Modern parents are too ‘entitled’

Do today’s parents expect too much of a government handout?

You bet they do, says this columnist, who has come out all guns a-blazing in an article suggesting that parents need to harden up and stop expecting anyone to help them raise their kids.

“Who said parenting was easy? No one. Who forced you to have a child? No one,” she rants.


“Here’s a blast of honesty: having a child is a choice. If you don’t want to be constantly tired, have your finances drained, and only be able to work fewer hours — don’t have children.”

It’s a pretty fierce opinion.

And do you know what? I agree with her ­– to a point.

If you’re going to do the crime, you have to do the time. In this case the crime is procreating and the time is a lifetime spent raising them.

But here’s the thing: I’m a parent of three small kids.

I don’t expect a cent from the government to help me raise them. Even childcare benefits are a bonus for me, rather than something I count on to make ends meet. However, I think there is a bigger picture at play here.

I pay for a lot of things in my taxes that I don’t directly benefit from or agree with – things like funding extortionately high lifetime pensions for politicians, or refugee camps to ‘process’ asylum seekers, or healthcare for chain smokers.

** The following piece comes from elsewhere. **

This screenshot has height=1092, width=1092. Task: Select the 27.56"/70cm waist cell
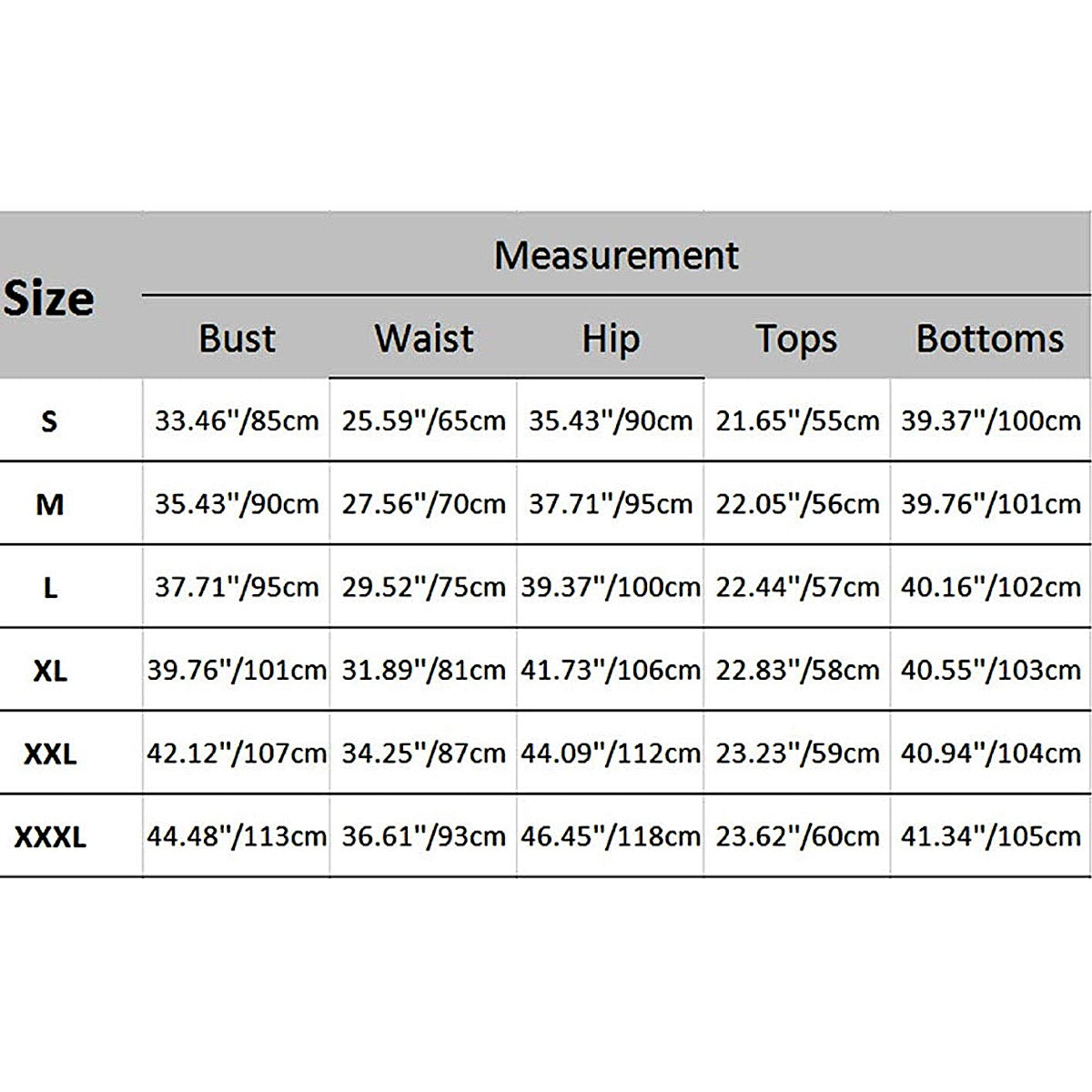[424, 504]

As a country, we’re meant to look out for and help those less fortunate and so while I don’t rely on government coffers to help me raise my kids, I know plenty who rely on childcare benefits and other federal payments to make ends meet.

I’m happy to subsidise them in the hope that the kids they raise turn out to be great humans who add value to society.

For those who are childless, I’d remind them that while their tax dollars do go towards schooling, childcare and all sorts of other areas that support families and kids, what is the alternative? If we don’t support education, who will be our nurses, doctors, scientists, engineers of the future?

We need a next generation to look after the current generations. So perhaps instead of taking the viewpoint of, “Not my problem, so why should I pay for it?” consider the fact that the dollars you invest in supporting children through your taxes now, will come back to you as you age.